Context:
- In cases such as bone marrow transplantation, which involves the transplantation of hematopoietic stem cells, namely stem cells that give rise to other types of blood cells, a younger donor age results in a better outcome. A group of Indian scientists have now developed a mechanism that can rejuvenate stem cells from older donors, making them useful for transplantation.
- The mechanism developed by researchers at the National Centre for Cell Science (NCCS), Pune, involves rejuvenating aged hematopoietic stem cells in a short-term culture using micro-vesicles secreted by young stromal cells.
Relevance:
- The finding has relevance in clinical bone-marrow transplantation, wherein aged donors are usually not preferred as their stem cells could have compromised engraftment ability due to ageing.

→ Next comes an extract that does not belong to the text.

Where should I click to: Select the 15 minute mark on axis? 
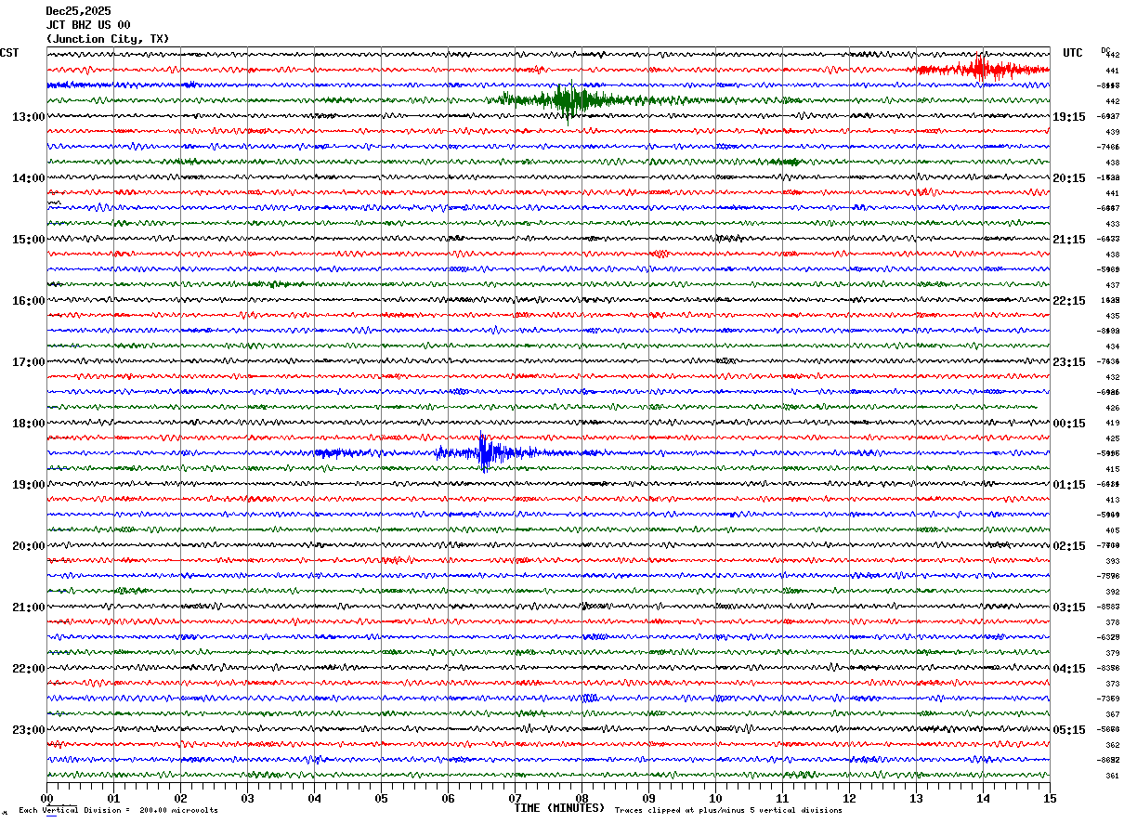(x=1049, y=798)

- With the new mechanism, it might be possible to rejuvenate aged stem cells and thereby expand the donor pool.
Stromal cells:
- Stromal cells are support cells present in the micro-environment of stem cells.
- These cells display activated AkT signalling as they age.
- This leads to a loss of autophagy-inducing mRNAs in their micro-vesicles.
- If this signalling is blocked by using chemical inhibitors in aged stromal cells in culture, they become ‘young-like’ and secrete good quality micro-vesicles containing autophagy-inducing mRNA that can rejuvenate aged stem cells.